** MATERIALS PROVIDED follows **
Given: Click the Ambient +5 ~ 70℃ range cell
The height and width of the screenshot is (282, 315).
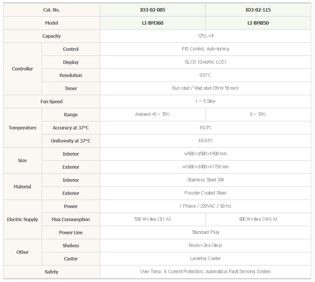Looking at the screenshot, I should click(x=152, y=114).
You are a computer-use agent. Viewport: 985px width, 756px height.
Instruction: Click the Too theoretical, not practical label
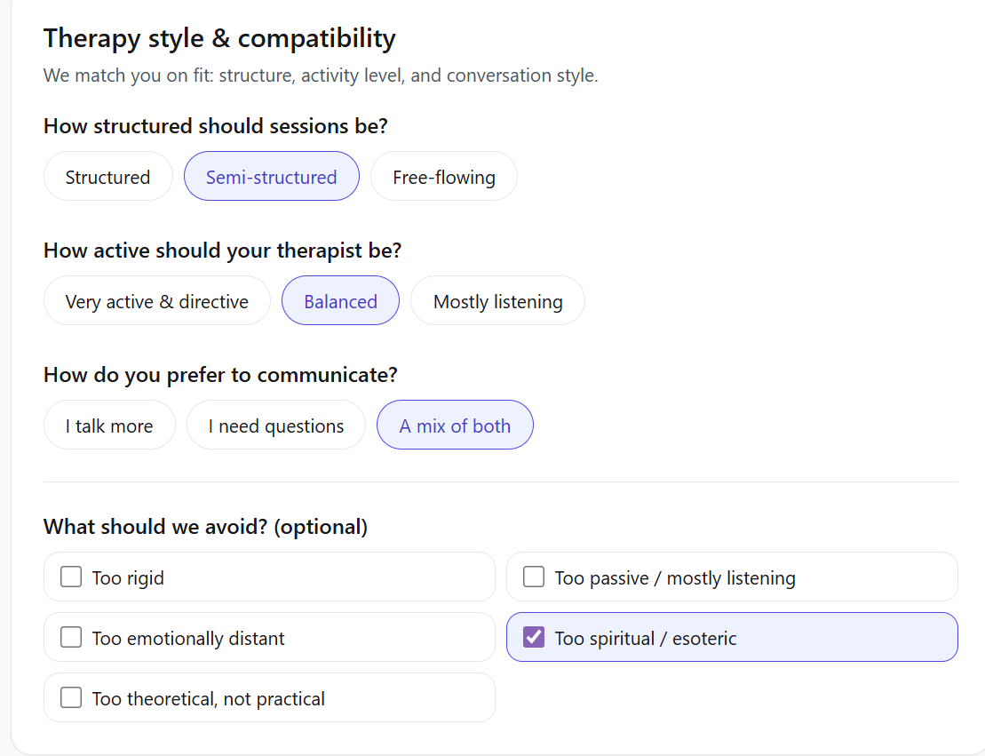point(209,699)
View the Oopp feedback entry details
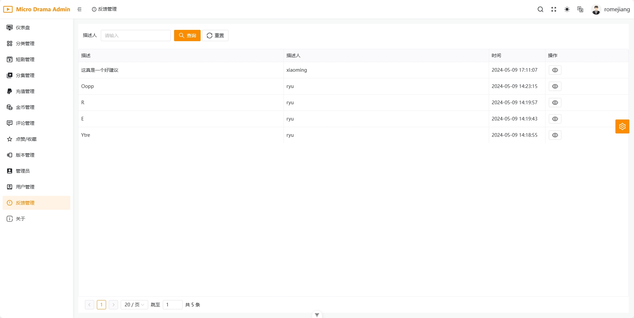The image size is (634, 318). [555, 86]
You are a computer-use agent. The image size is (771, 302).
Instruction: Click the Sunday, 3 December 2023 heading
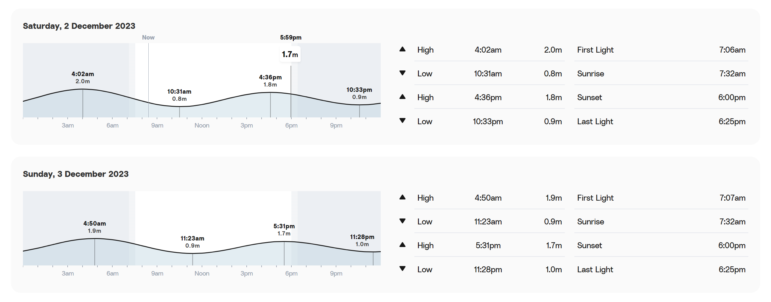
** End of MATERIALS PROVIDED **
* WORK INSTRUCTIONS
Give the lines exactly, from the first line of the entries to the line with "You are a computer-use agent. The", both ends included. Skip the pictures.

* TASK ANSWER
Given: Click the Ambient +5 ~ 70℃ range cell
The height and width of the screenshot is (282, 315).
Looking at the screenshot, I should click(x=152, y=114).
You are a computer-use agent. Viewport: 985px width, 756px height.
Instruction: Click the Too theoretical, not practical label
point(209,699)
View the Oopp feedback entry details
The image size is (634, 318). [555, 86]
You are a computer-use agent. The image size is (771, 302).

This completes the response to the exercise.